■ Given entries
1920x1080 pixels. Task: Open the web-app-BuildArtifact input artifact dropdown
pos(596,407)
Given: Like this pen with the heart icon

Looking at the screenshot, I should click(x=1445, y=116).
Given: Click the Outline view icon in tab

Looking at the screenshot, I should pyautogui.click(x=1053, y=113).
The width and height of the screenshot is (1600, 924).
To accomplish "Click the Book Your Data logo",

■ What is required
Without leaving out a single line, retype the material above exactly.

■ Solution below
1920x1080 pixels. Task: Open the web-app-BuildArtifact input artifact dropdown
pos(596,407)
Given: Like this pen with the heart icon

Looking at the screenshot, I should click(x=1445, y=116).
Given: Click the Outline view icon in tab

Looking at the screenshot, I should pyautogui.click(x=1053, y=113).
The width and height of the screenshot is (1600, 924).
To accomplish "Click the Book Your Data logo",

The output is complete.